2021年11月に登場したトヨタ ライズでは、Zグレードが大きく遅延しているのに対して、他グレードでは2カ月ほどで納車可能となっている

 また、納期遅延が以前よりピンポイントとなってきているようにも見え、さらに同じモデルでも納期の差が激しくなっているケースもある様子。

 例えば2021年11月1日に一部改良を行ったトヨタライズでは、Zグレードが2021事業年度内(2022年3月末まで)に納まるかどうかと遅延しているのだが、そのほか(新設定されたHEVも含む)の仕様では2カ月ほどで納車可能予定となっている。

 また、2021年11月25日に一部改良モデルが正式発売となった三菱エクリプスクロスも、12月上旬に聞いたところでは、PHEV(プラグインハイブリッド車)であっても2カ月ほどで納車できるとのことであったが……。

 「11月末に令和3年度補正予算案に、クリーンエネルギー自動車購入に関する補助金が盛り込まれたとのニュースが流れるやいなや、PHEVの受注が急増しました。現段階で納期は2カ月ほどとご案内いたしましたが、これは一定台数を生産できる部品を確保してから生産を開始し、発売したためのようなのです。

 つまり、この初期ロットとも呼べる生産分を売りつくせば、その後の生産は滞る可能性は高いですね」とは三菱系新車ディーラーのセールスマン。

 前述したライズにしても同じような状況のため現段階では納期が早めになっている可能性は高い。

 前述したカローラクロスでも、ガソリン車ならば2021年12月上旬現在で、2022年2月には納車可能な仕様もあるようだ。

 ただ、2020年6月の正式発売から人気が高く納期遅延の続いているトヨタハリアーでは、ガソリン車で2022年6月あたり、HEVでは2022年9月あたりを納車可能予定としており、納期遅延傾向が際立って見える。

 しかし、オプション次第ではさらに納期が延びるというのだが、この納期遅延傾向は昨今のサプライチェーンが混乱する以前とたいして変わらないので、見方を変えればハリアーも若干の納期遅延改善が進んでいるのかもしれない。

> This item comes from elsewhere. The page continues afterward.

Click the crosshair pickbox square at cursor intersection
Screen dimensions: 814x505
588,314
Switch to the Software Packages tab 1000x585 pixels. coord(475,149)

 そもそも納期の短かったアルファードでは、現状でも3カ月も待てばほぼ間違いなく納車となるので、2021事業年度内に納車が間に合いそうな数少ないモデルといえる。そのため2022年1月になってから事実上スタートする、2021事業年度末決算セールでの目玉車(納期早く、値引き額も拡大している)となりそうだ。